_STATED TASK_
From the news excerpt below about Freddie Mac's planned sale of notes, list every dollar amount mentioned, in the order it appears.

_EXCERPT_
Freddie Mac, the government-controlled mortgage-finance company, is planning its second sale of notes tied to the risk of homeowner defaults.

The deal will include $245 million of securities that Fitch Ratings plans to assign BBB- rankings, the credit grader said today in a presale report. A riskier $385 million portion will be unrated. Both have floating rates and mature in 10 years.

U.S. regulators see sales of the debt by McLean, Virginia-based Freddie Mac and competitor Fannie Mae as a way to reduce the roles of the two taxpayer-backed companies and assess whether they are charging enough to guarantee their traditional mortgage bonds. The latest transaction will be tied to $35.3 billion of loans originated in the fourth quarter of 2012 and this year’s first quarter that have already been packaged into other Freddie Mac securities, according to Fitch.

The risk-sharing deals also resemble provisions in legislation introduced this year that would overhaul the $9.3 trillion U.S. mortgage-finance system. The bill, by Senators Bob Corker, a Republican from Tennessee and Democrat Mark Warner of Virginia, was praised by President Barack Obama.

Freddie Mac sold $500 million of similar debt in July and Fannie Mae completed its inaugural, $600 million deal this month. Relative yields on the bonds have since declined, according to Credit Suisse Group AG analysts.

Patti Boerger, a Freddie Mac spokeswoman, declined to comment.

[Screen-element location records]

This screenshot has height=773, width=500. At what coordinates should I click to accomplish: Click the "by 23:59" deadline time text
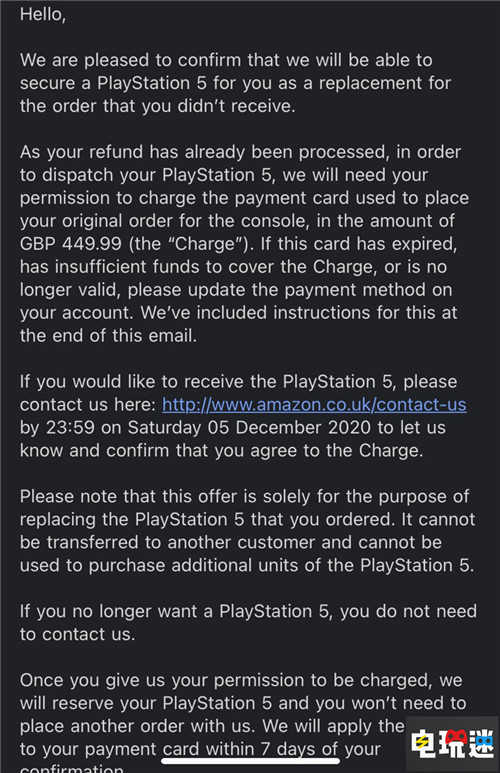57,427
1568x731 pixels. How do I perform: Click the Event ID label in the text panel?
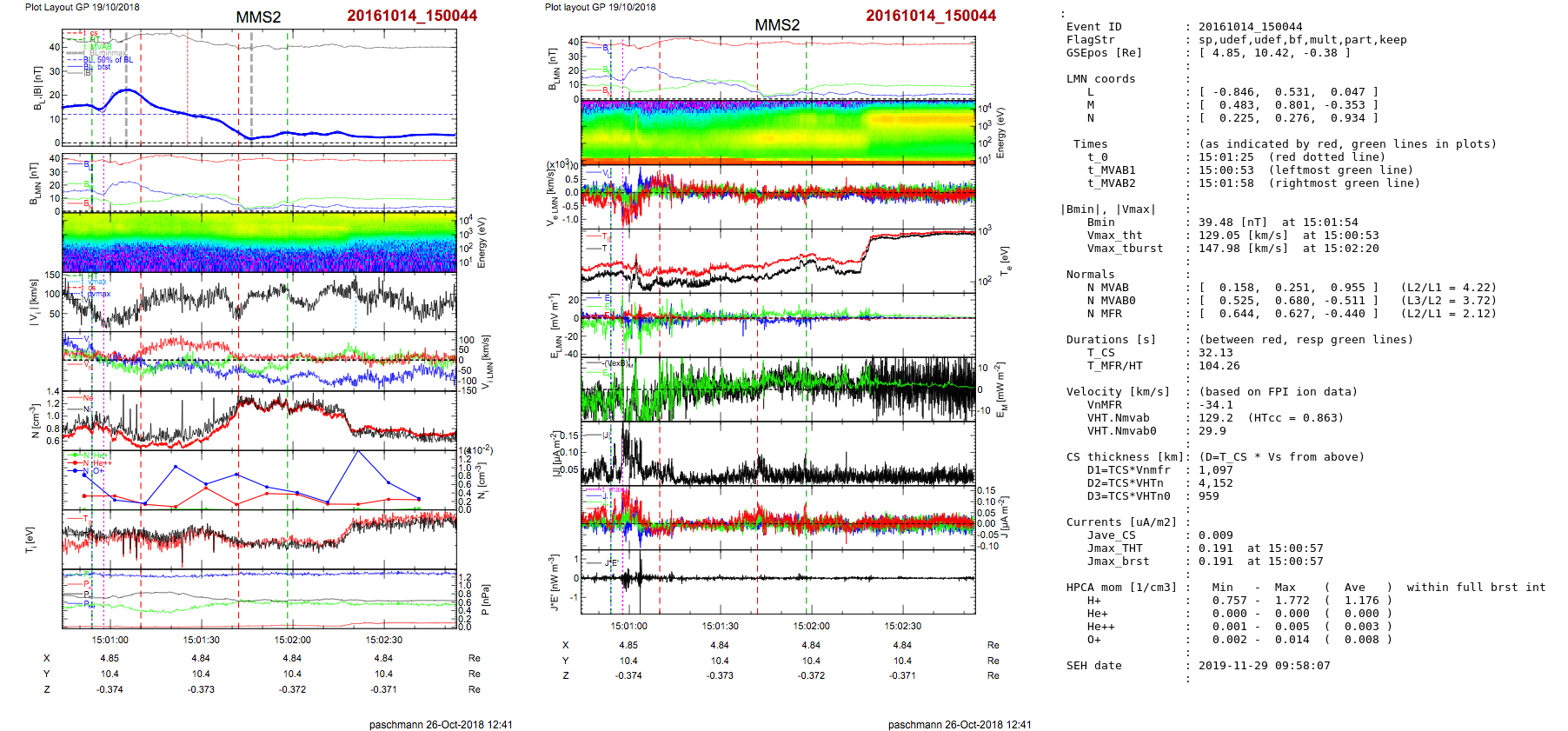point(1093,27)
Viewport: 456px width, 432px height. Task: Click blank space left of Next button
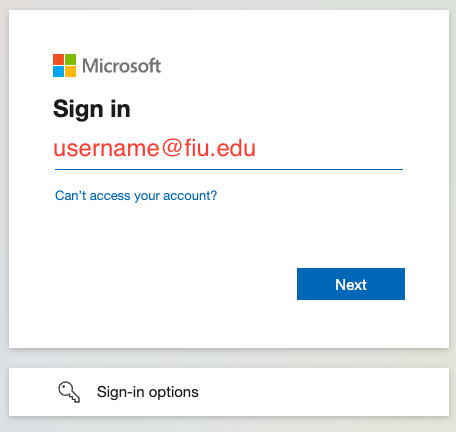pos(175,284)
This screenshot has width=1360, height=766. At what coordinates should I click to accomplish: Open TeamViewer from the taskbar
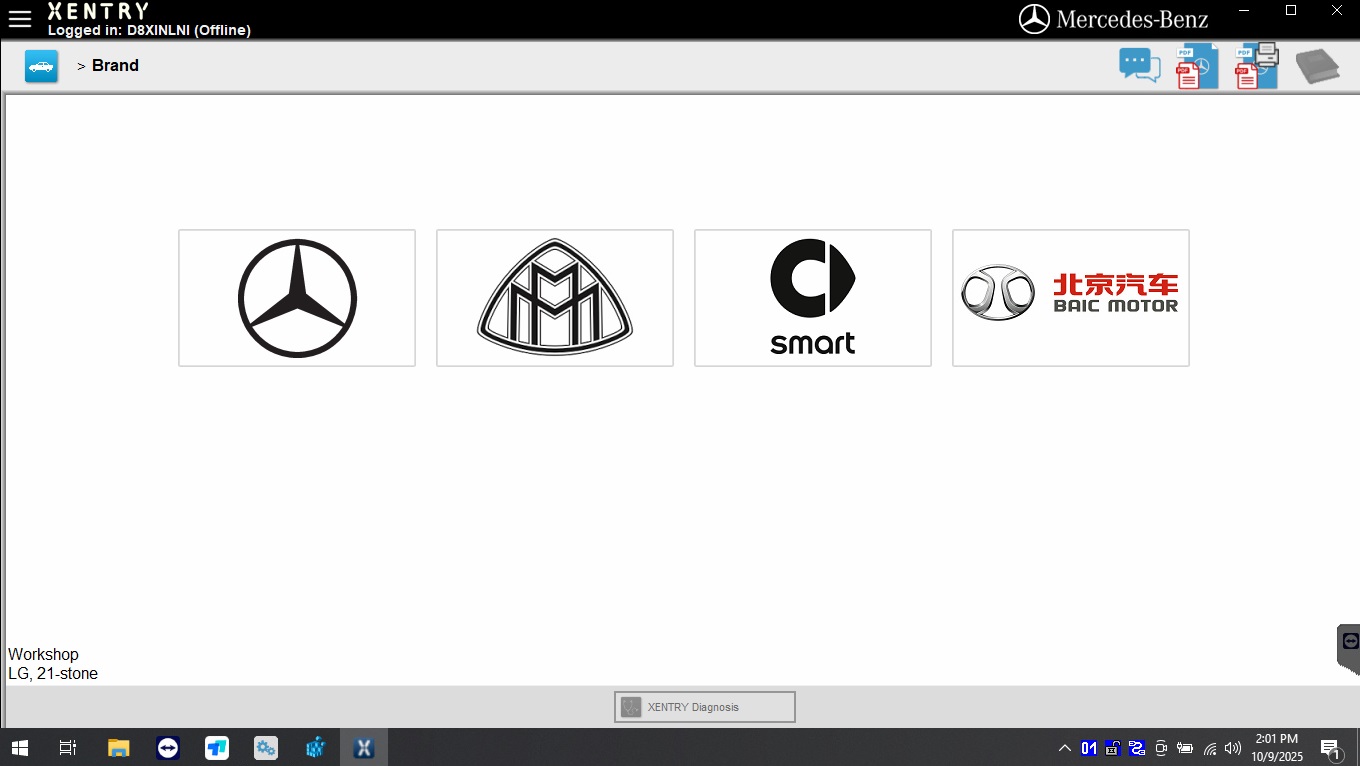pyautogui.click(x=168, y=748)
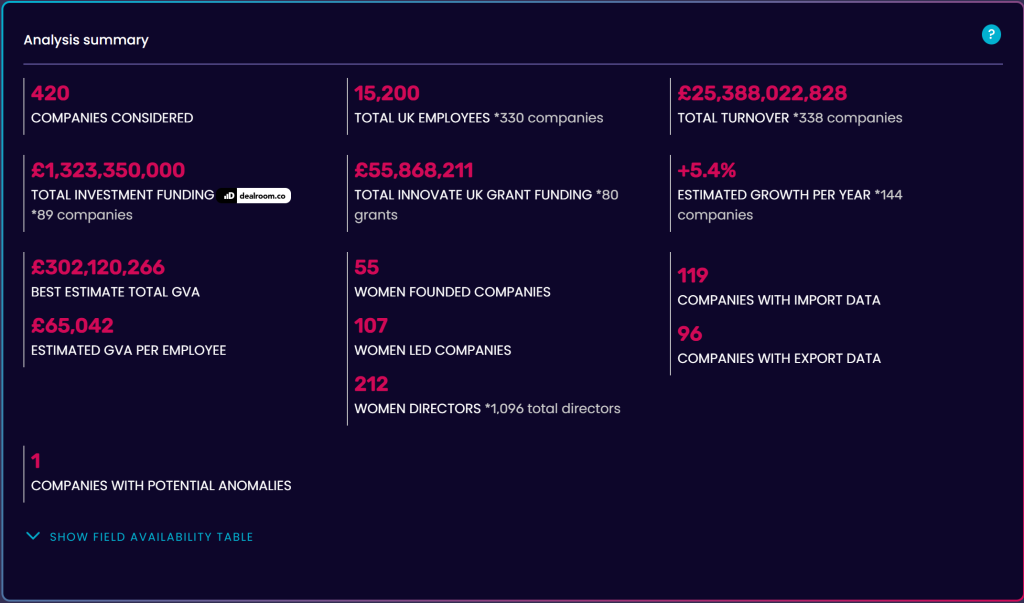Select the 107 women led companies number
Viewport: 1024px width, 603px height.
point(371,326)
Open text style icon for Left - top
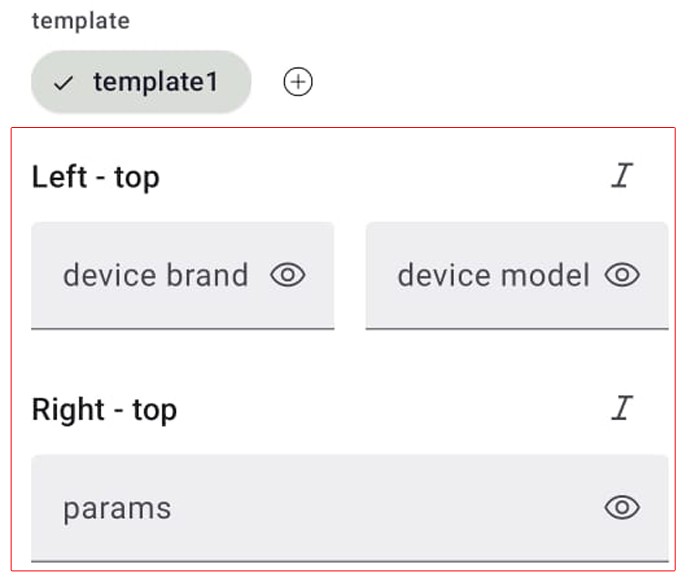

_ANSWER TO THE PROBLEM_
$245 million
$385 million
$35.3 billion
$9.3 trillion
$500 million
$600 million